BEGIN DATA RECORDS

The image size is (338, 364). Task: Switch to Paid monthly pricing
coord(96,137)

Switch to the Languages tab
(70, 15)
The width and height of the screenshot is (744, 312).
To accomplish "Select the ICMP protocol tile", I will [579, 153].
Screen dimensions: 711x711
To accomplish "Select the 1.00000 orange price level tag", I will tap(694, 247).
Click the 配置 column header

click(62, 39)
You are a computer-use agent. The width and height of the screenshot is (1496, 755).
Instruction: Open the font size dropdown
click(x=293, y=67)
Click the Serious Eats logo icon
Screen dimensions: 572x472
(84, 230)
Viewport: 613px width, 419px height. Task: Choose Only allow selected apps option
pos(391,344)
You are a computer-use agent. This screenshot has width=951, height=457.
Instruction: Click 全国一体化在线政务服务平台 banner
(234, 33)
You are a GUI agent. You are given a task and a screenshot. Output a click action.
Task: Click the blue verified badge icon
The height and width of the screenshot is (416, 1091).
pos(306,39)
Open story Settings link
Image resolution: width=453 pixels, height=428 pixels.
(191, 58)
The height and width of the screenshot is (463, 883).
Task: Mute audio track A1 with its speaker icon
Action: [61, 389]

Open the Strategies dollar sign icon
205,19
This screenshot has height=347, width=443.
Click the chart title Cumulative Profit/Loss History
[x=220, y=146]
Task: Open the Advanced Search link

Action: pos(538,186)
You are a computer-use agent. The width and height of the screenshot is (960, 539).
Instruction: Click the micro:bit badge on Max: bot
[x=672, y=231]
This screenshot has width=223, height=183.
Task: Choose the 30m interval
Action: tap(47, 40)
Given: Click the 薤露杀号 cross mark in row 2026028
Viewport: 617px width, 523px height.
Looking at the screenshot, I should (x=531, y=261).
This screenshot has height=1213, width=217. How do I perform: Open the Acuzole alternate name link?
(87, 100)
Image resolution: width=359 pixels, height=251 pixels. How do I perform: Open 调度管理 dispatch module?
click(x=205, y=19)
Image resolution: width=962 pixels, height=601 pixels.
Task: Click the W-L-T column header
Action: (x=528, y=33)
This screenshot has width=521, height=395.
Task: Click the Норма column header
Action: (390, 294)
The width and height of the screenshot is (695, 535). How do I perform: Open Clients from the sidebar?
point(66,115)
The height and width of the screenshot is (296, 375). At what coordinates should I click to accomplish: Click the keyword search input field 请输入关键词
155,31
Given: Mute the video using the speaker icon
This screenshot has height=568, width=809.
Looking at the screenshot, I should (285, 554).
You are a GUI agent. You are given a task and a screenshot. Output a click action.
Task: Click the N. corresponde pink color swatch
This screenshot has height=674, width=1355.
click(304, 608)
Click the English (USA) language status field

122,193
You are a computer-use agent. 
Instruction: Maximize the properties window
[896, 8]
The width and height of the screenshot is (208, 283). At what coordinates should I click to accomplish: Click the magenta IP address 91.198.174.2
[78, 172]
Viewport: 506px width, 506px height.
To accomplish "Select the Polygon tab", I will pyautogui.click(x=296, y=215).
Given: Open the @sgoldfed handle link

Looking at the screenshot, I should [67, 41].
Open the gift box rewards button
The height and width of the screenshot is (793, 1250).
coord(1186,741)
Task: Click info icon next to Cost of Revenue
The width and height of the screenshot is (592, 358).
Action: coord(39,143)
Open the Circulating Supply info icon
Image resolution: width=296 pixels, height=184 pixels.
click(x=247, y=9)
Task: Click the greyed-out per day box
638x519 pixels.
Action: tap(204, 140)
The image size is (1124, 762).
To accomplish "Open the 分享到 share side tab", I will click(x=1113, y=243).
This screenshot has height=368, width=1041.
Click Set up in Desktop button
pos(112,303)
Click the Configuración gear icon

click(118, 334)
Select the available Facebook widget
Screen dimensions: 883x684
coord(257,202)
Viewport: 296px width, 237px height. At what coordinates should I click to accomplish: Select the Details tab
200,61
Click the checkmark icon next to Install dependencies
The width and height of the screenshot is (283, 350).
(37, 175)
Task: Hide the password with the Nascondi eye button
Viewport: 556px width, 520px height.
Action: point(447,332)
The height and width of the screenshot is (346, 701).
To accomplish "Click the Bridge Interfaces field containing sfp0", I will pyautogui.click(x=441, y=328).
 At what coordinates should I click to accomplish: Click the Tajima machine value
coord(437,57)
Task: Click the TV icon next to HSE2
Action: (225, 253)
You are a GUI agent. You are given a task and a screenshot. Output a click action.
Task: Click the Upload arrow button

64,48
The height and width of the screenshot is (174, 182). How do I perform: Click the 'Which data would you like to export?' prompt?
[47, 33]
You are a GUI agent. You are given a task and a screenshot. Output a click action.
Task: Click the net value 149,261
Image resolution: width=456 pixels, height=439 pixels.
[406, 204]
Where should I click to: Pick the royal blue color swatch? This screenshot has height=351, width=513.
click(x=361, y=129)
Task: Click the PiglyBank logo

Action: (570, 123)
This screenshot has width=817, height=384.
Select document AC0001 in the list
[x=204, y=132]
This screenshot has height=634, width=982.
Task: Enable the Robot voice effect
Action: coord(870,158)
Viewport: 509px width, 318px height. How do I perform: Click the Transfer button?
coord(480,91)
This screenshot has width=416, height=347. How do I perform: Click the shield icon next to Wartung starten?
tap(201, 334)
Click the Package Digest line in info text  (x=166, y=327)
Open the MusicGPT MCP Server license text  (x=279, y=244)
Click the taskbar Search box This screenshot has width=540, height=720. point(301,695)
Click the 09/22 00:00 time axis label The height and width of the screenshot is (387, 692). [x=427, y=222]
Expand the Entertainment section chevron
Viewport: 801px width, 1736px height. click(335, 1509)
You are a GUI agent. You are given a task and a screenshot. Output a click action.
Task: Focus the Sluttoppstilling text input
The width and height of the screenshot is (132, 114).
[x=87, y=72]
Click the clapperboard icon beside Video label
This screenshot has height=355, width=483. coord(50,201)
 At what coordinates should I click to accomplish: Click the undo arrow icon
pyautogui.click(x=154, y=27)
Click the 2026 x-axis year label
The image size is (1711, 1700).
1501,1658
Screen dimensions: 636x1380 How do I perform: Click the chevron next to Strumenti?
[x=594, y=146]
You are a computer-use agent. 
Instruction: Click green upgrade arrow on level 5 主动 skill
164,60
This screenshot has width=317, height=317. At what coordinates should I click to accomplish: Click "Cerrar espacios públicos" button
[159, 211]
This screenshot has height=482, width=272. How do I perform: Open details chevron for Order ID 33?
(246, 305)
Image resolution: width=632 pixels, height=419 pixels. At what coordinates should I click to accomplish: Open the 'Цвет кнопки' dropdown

END DATA RECORDS

» **THE TASK**
Write out every entry again exactly, please, with nothing missing.

» **REPLY TO THE TASK**
The image size is (338, 364). Task: Switch to Paid monthly pricing
coord(96,137)

Switch to the Languages tab
(70, 15)
The width and height of the screenshot is (744, 312).
To accomplish "Select the ICMP protocol tile", I will [579, 153].
Screen dimensions: 711x711
To accomplish "Select the 1.00000 orange price level tag", I will tap(694, 247).
Click the 配置 column header

click(62, 39)
You are a computer-use agent. The width and height of the screenshot is (1496, 755).
Instruction: Open the font size dropdown
click(x=293, y=67)
Click the Serious Eats logo icon
Screen dimensions: 572x472
(84, 230)
Viewport: 613px width, 419px height. Task: Choose Only allow selected apps option
pos(391,344)
You are a computer-use agent. This screenshot has width=951, height=457.
Instruction: Click 全国一体化在线政务服务平台 banner
(234, 33)
You are a GUI agent. You are given a task and a screenshot. Output a click action.
Task: Click the blue verified badge icon
The height and width of the screenshot is (416, 1091).
pos(306,39)
Open story Settings link
Image resolution: width=453 pixels, height=428 pixels.
(191, 58)
The height and width of the screenshot is (463, 883).
Task: Mute audio track A1 with its speaker icon
Action: [61, 389]

Open the Strategies dollar sign icon
205,19
This screenshot has height=347, width=443.
Click the chart title Cumulative Profit/Loss History
[x=220, y=146]
Task: Open the Advanced Search link

Action: pos(538,186)
You are a computer-use agent. The width and height of the screenshot is (960, 539).
Instruction: Click the micro:bit badge on Max: bot
[x=672, y=231]
This screenshot has width=223, height=183.
Task: Choose the 30m interval
Action: tap(47, 40)
Given: Click the 薤露杀号 cross mark in row 2026028
Viewport: 617px width, 523px height.
Looking at the screenshot, I should (x=531, y=261).
This screenshot has height=1213, width=217. How do I perform: Open the Acuzole alternate name link?
(87, 100)
Image resolution: width=359 pixels, height=251 pixels. How do I perform: Open 调度管理 dispatch module?
click(x=205, y=19)
Image resolution: width=962 pixels, height=601 pixels.
Task: Click the W-L-T column header
Action: (x=528, y=33)
This screenshot has width=521, height=395.
Task: Click the Норма column header
Action: (390, 294)
The width and height of the screenshot is (695, 535). How do I perform: Open Clients from the sidebar?
point(66,115)
The height and width of the screenshot is (296, 375). At what coordinates should I click to accomplish: Click the keyword search input field 请输入关键词
155,31
Given: Mute the video using the speaker icon
This screenshot has height=568, width=809.
Looking at the screenshot, I should (285, 554).
You are a GUI agent. You are given a task and a screenshot. Output a click action.
Task: Click the N. corresponde pink color swatch
This screenshot has height=674, width=1355.
click(304, 608)
Click the English (USA) language status field

122,193
You are a computer-use agent. 
Instruction: Maximize the properties window
[896, 8]
The width and height of the screenshot is (208, 283). At what coordinates should I click to accomplish: Click the magenta IP address 91.198.174.2
[78, 172]
Viewport: 506px width, 506px height.
To accomplish "Select the Polygon tab", I will pyautogui.click(x=296, y=215).
Given: Open the @sgoldfed handle link

Looking at the screenshot, I should [67, 41].
Open the gift box rewards button
The height and width of the screenshot is (793, 1250).
coord(1186,741)
Task: Click info icon next to Cost of Revenue
The width and height of the screenshot is (592, 358).
Action: coord(39,143)
Open the Circulating Supply info icon
Image resolution: width=296 pixels, height=184 pixels.
click(x=247, y=9)
Task: Click the greyed-out per day box
638x519 pixels.
Action: tap(204, 140)
The image size is (1124, 762).
To accomplish "Open the 分享到 share side tab", I will click(x=1113, y=243).
This screenshot has height=368, width=1041.
Click Set up in Desktop button
pos(112,303)
Click the Configuración gear icon

click(118, 334)
Select the available Facebook widget
Screen dimensions: 883x684
coord(257,202)
Viewport: 296px width, 237px height. At what coordinates should I click to accomplish: Select the Details tab
200,61
Click the checkmark icon next to Install dependencies
The width and height of the screenshot is (283, 350).
(37, 175)
Task: Hide the password with the Nascondi eye button
Viewport: 556px width, 520px height.
Action: point(447,332)
The height and width of the screenshot is (346, 701).
To accomplish "Click the Bridge Interfaces field containing sfp0", I will pyautogui.click(x=441, y=328).
 At what coordinates should I click to accomplish: Click the Tajima machine value
coord(437,57)
Task: Click the TV icon next to HSE2
Action: (225, 253)
You are a GUI agent. You are given a task and a screenshot. Output a click action.
Task: Click the Upload arrow button

64,48
The height and width of the screenshot is (174, 182). How do I perform: Click the 'Which data would you like to export?' prompt?
[47, 33]
You are a GUI agent. You are given a task and a screenshot. Output a click action.
Task: Click the net value 149,261
Image resolution: width=456 pixels, height=439 pixels.
[406, 204]
Where should I click to: Pick the royal blue color swatch? This screenshot has height=351, width=513.
click(x=361, y=129)
Task: Click the PiglyBank logo

Action: (570, 123)
This screenshot has width=817, height=384.
Select document AC0001 in the list
[x=204, y=132]
This screenshot has height=634, width=982.
Task: Enable the Robot voice effect
Action: coord(870,158)
Viewport: 509px width, 318px height. How do I perform: Click the Transfer button?
coord(480,91)
This screenshot has width=416, height=347. How do I perform: Click the shield icon next to Wartung starten?
tap(201, 334)
Click the Package Digest line in info text  (x=166, y=327)
Open the MusicGPT MCP Server license text  (x=279, y=244)
Click the taskbar Search box This screenshot has width=540, height=720. point(301,695)
Click the 09/22 00:00 time axis label The height and width of the screenshot is (387, 692). [x=427, y=222]
Expand the Entertainment section chevron
Viewport: 801px width, 1736px height. click(335, 1509)
You are a GUI agent. You are given a task and a screenshot. Output a click action.
Task: Focus the Sluttoppstilling text input
The width and height of the screenshot is (132, 114).
[x=87, y=72]
Click the clapperboard icon beside Video label
This screenshot has height=355, width=483. coord(50,201)
 At what coordinates should I click to accomplish: Click the undo arrow icon
pyautogui.click(x=154, y=27)
Click the 2026 x-axis year label
The image size is (1711, 1700).
1501,1658
Screen dimensions: 636x1380 How do I perform: Click the chevron next to Strumenti?
[x=594, y=146]
You are a computer-use agent. 
Instruction: Click green upgrade arrow on level 5 主动 skill
164,60
This screenshot has width=317, height=317. At what coordinates should I click to accomplish: Click "Cerrar espacios públicos" button
[159, 211]
This screenshot has height=482, width=272. How do I perform: Open details chevron for Order ID 33?
(246, 305)
Image resolution: width=632 pixels, height=419 pixels. At what coordinates should I click to accomplish: Open the 'Цвет кнопки' dropdown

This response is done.